:: ASSIGNMENT ::
Pull out every line of the data below and reproduce it word for word. Omit the pictures from your answer.

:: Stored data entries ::
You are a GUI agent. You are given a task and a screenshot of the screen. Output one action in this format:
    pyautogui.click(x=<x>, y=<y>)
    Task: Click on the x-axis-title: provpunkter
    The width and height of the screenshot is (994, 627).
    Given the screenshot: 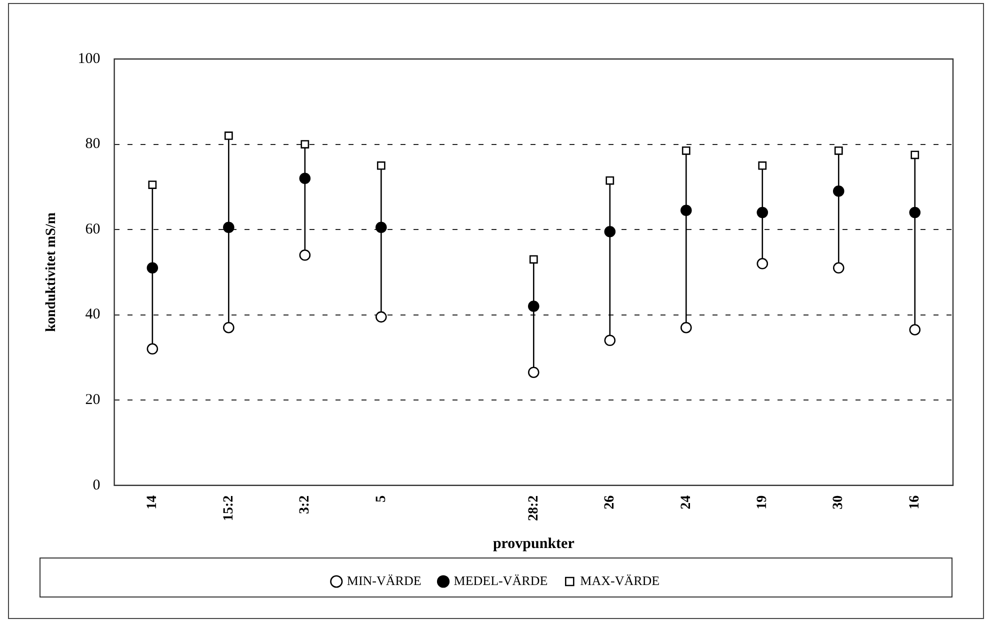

:: THE ANSWER ::
You are a GUI agent. You are given a task and a screenshot of the screen. Output one action in this format:
    pyautogui.click(x=<x>, y=<y>)
    Task: Click on the x-axis-title: provpunkter
    The width and height of the screenshot is (994, 627).
    Given the screenshot: 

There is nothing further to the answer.